**About this exercise:**
What do the lines from the one containing "Biomass (62, 277)" through the end of the entries say? Quote them exactly, and only them.

******************************

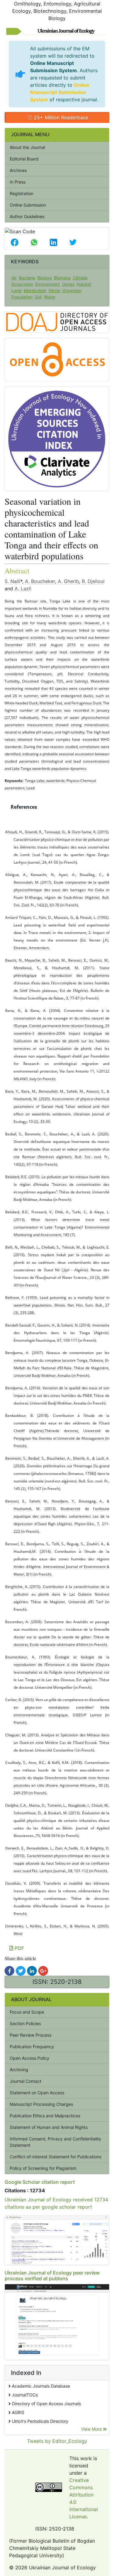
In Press (18, 181)
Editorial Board (24, 158)
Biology (44, 277)
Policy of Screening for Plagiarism (43, 2168)
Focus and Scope (27, 2012)
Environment (47, 284)
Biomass (62, 277)
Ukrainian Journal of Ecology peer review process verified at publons (52, 2275)
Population (22, 296)
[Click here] (9, 1971)
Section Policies (25, 2023)
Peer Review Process (30, 2035)
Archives (18, 170)
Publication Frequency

******************************

**Task response:**
Biomass (62, 277)
Ukrainian Journal of Ecology peer review process verified at publons (52, 2275)
Population (22, 296)
[Click here] (9, 1971)
Section Policies (25, 2023)
Peer Review Process (30, 2035)
Archives (18, 170)
Publication Frequency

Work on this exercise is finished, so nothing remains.